ACIDIFICATION AND LIMING INFLUENCE ON SURFACE-CHARGE BEHAVIOR OF KENTUCKY SUBSOILS

Specific adsorption of ions onto soil clay surfaces influences the magnitude and behavior of the surface charge. This study evaluated the influence of acidification and liming on surface charge magnitude and behavior of three Kentucky subsoils (Eden and Lowell, fine, mixed, mesic Typic Halpludalfs; and Nicholson, a fine-silty, mixed, mesic Typic Fragiudalf) that have consistently shown poor crop response to added fertilizer. Soil samples were adjusted to three pH values (4.0-4.3, 5.5-5.8 and 6.8-7.3) with either HCl or Ca(OH)2 and were titrated with either NH4OH or KOH as titrants and NH4Cl or KCl as background electrolytes. The titration procedure was a rapid stop-and-go technique.

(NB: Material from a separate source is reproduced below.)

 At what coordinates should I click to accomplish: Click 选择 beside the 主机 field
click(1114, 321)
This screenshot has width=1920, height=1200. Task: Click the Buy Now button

The soil samples initially adjusted with HCl to a pH range of 4.0 to 4.3 exhibited titration behavior similar to a clay surface loaded with trivalent Al. The KOH titration plots exhibited a common cross-over point, a titration behavior commonly associated with variable-charge surfaces, for two of the soils (Eden and Lowell). The same titration behavior was not apparent when titrated with NH4OH. For the samples initially adjusted with Ca(OH)2 to pH ranges of 5.5 to 5.8 or 6.8 to 7.3, titration behavior was influenced by the clay permanent negative charge. With increasing background electrolyte concentration, the titration plots were displaced to the right without an apparent cross-over point. These samples also exhibited a pH-buffering region in the range of 6.0 to 8.5. On most soils, this is often attributed to the CaCO3-HCO3 buffer system. This buffer system cannot be implicated in this study, since CO2 and CaCO3 were excluded. It appears that in these soils, K and NH4 do not behave as analogs of each other; rather, each reacts with adsorption sites exhibiting certain ion specificity. The findings suggest that, when soils with vermiculite-Fe oxide mineralogy change their pH, they also change their surface chemistry with respect to adsorption of K and NH4, but not in a predictable manner.